These Wildlife Photographer of the Year Photos Are Breathtaking

By Charlie Calver
11 September 2019
Wildlife, Photography
London’s Natural History Museum has recently released a selection of highly commended pictures from this year's Wildlife Photographer of the Year competition and the images are breathtaking

The competition, now in its 55th year, presents a glimpse into the beauty, intensity and tragedy of our planet.

The collection of images are at times stunning and just as often brutal. They range from absolute serenity and delicacy to thrilling displays of the circle of life. The most moving images, though, show interactions between nature and humanity. One tells a story of barbaric waste, one of adaptation and another of hope.

The competition is one of the most prestigious of the year so if you find yourself in London sometime in the next six months, be sure to check it out. The exhibition opens in October and runs through to May next year. In the meantime, check out some of the photographs below.

‘Canopy hangout’ by Carlos Pérez Naval

This serene image of a three-toed sloth gazing through the mist was taken by a teenage photographer on holiday with his family in Panama.

‘Beach waste’ by Matthew Ware

This haunting photo of a sea turtle strangled in a beach chair bearing the University of Alabama’s logo brings a harrowing new meaning to their sporting moniker, the ‘Crimson Tide’.

‘The hair-net cocoon’ by Minghui Yuan

What you are looking at is a cocoon suspended in a cage woven to protect the insect while it matures. Minghui found this one on the wall of a bathroom in China.

‘Big cat and dog spat’ by Peter Haygarth

This image shows the ferocity of the wild.
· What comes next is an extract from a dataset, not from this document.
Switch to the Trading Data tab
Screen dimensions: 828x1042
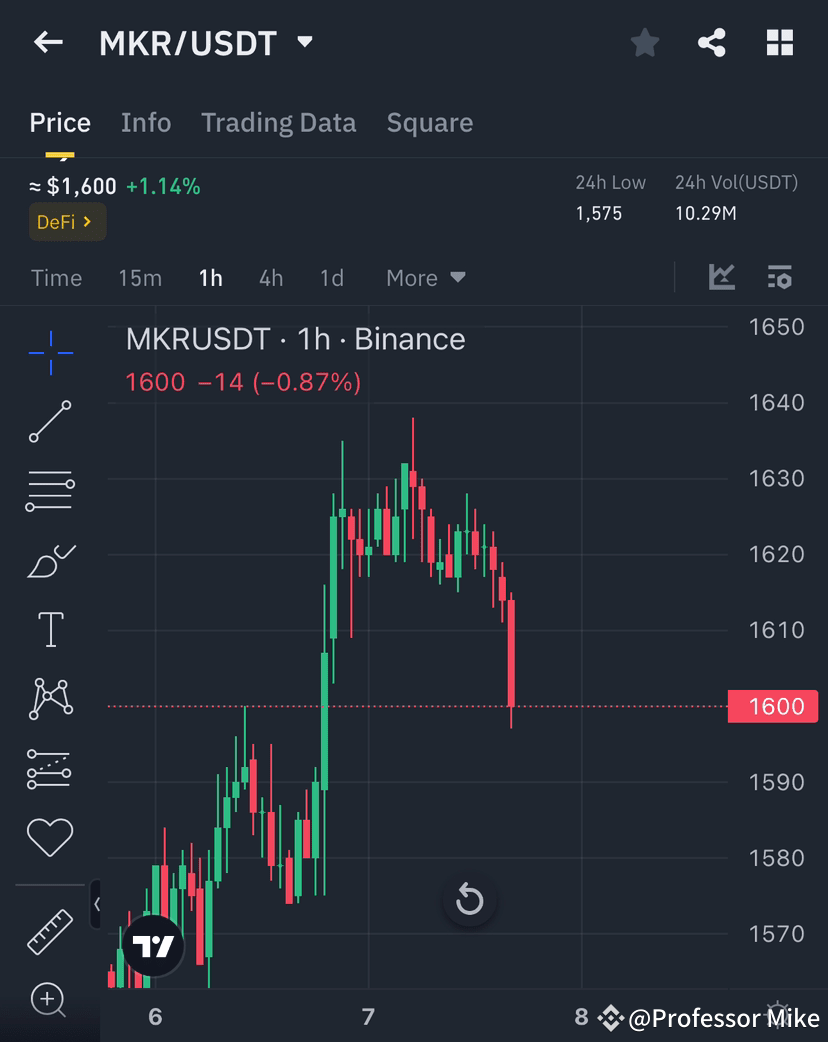coord(278,122)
A pack of wild dogs take on a lone cheetah after a warthog escaped their hunt. The battered cheetah managed to flee, but not before this frantic photo could be taken.
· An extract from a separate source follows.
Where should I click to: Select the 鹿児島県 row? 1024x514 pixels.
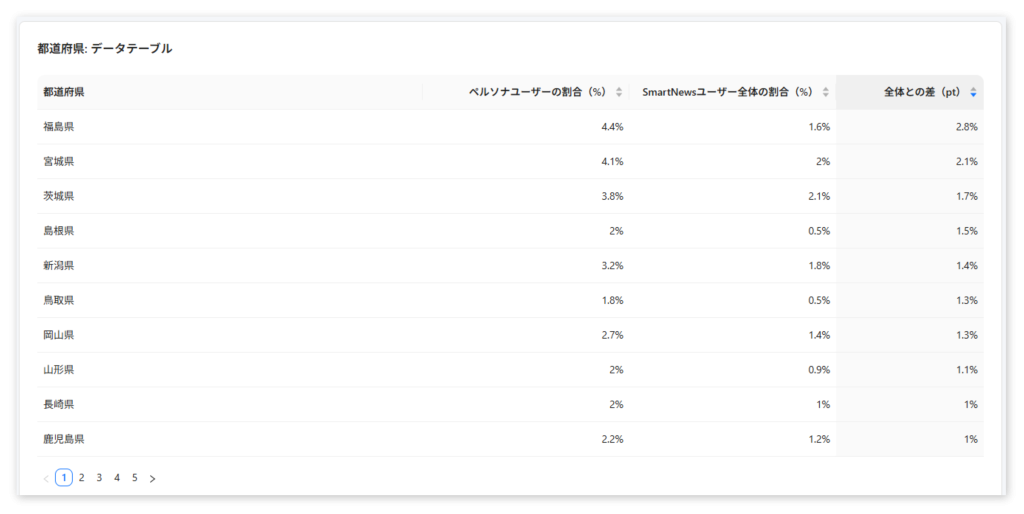pyautogui.click(x=510, y=439)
‘Lucky Break’ by Jason Bantle

Adapt or die. This image shows a mother raccoon poking her head out of the wrecked car she has been using to raise her family. The hole in the windshield is the only way in and it’s too small for any wily coyotes who might want to break up the family.

‘The climbing dead’ by Frank Deschandol

This haunting photo shows the damage of a parasitic ‘zombie’ fungus. It infects the weevil while it is alive and gradually takes over its body before sprouting. Sounds like a Stephen King novel.

‘If penguins could fly’ by Eduardo Del Álamo

This image of a leopard seal chasing its minuscule prey captures the raw power of nature. We hope Mumble was able to dance his way out of this one.

‘Touching trust’ by Thomas P Peschak

A whale approaches a tourist for a pat. After decades of whaling, humans and whales have developed a trusting relationship in Mexico’s San Ignacio Lagoon built upon mutual respect.

‘Sleeping like a Weddell’ by Ralf Schneider

This image captures a seal cosying up for a long nap. Who says you need someone to cuddle.

‘Cool drink’ by Diana Rebman

Birds in Hokkaido, Japan, take turns pecking at this icicle to stay hydrated in the -20°C cold.